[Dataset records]
##########

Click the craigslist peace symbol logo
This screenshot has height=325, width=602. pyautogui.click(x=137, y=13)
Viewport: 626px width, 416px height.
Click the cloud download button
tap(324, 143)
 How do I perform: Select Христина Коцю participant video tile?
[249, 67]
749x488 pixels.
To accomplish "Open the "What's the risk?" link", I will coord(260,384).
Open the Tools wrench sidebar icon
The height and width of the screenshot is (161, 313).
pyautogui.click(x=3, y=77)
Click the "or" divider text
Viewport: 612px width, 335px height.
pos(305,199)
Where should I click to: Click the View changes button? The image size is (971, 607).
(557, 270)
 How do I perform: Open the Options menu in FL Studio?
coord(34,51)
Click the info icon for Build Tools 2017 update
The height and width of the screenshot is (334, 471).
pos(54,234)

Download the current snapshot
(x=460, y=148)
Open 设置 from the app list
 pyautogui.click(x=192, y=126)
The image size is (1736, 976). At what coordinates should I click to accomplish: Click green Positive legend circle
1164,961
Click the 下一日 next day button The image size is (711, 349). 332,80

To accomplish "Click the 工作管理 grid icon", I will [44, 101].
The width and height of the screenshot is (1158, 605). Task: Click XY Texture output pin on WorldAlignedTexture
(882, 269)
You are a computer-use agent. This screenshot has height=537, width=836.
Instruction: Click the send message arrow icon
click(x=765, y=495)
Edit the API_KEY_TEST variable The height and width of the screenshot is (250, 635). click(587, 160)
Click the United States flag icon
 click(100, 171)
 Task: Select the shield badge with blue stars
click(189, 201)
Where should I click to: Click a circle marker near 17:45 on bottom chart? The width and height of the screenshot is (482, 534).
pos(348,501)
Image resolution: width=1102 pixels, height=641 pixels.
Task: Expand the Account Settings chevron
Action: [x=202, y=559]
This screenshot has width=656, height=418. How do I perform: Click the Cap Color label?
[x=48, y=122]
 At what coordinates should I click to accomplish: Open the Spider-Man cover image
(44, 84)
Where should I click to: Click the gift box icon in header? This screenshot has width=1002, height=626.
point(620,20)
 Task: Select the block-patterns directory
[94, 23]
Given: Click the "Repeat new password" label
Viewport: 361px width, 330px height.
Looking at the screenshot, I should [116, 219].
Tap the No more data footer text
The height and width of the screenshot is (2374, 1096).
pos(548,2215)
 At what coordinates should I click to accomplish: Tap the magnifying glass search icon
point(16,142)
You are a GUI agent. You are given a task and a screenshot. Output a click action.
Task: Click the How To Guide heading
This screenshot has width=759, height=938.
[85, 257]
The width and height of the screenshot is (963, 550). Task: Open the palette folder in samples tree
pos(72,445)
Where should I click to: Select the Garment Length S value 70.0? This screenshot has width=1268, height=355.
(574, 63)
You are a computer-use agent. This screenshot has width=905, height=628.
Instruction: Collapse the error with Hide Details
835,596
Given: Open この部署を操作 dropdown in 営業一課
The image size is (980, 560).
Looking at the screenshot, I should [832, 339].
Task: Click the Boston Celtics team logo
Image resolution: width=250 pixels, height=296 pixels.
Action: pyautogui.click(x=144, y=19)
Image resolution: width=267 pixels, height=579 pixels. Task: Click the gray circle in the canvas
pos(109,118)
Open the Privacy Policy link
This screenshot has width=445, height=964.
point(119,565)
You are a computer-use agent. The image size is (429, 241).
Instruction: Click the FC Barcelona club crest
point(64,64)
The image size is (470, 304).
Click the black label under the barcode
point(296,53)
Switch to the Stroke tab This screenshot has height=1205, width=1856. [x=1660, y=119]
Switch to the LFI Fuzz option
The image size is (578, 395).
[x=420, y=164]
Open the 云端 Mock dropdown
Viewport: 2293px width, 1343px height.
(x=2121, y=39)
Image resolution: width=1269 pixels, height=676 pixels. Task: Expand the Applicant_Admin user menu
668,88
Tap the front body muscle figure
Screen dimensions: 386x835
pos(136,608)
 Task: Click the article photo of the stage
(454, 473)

##########

Update the data from the line containing "has width=905, height=628." through the line containing "point(296,53)" by changing "Privacy Policy" to "Terms of Service" and leaving everything else the same. Return only those lines.

You are a computer-use agent. This screenshot has width=905, height=628.
Instruction: Collapse the error with Hide Details
835,596
Given: Open この部署を操作 dropdown in 営業一課
The image size is (980, 560).
Looking at the screenshot, I should [832, 339].
Task: Click the Boston Celtics team logo
Image resolution: width=250 pixels, height=296 pixels.
Action: pyautogui.click(x=144, y=19)
Image resolution: width=267 pixels, height=579 pixels. Task: Click the gray circle in the canvas
pos(109,118)
Open the Terms of Service link
This screenshot has width=445, height=964.
point(119,565)
You are a computer-use agent. The image size is (429, 241).
Instruction: Click the FC Barcelona club crest
point(64,64)
The image size is (470, 304).
Click the black label under the barcode
point(296,53)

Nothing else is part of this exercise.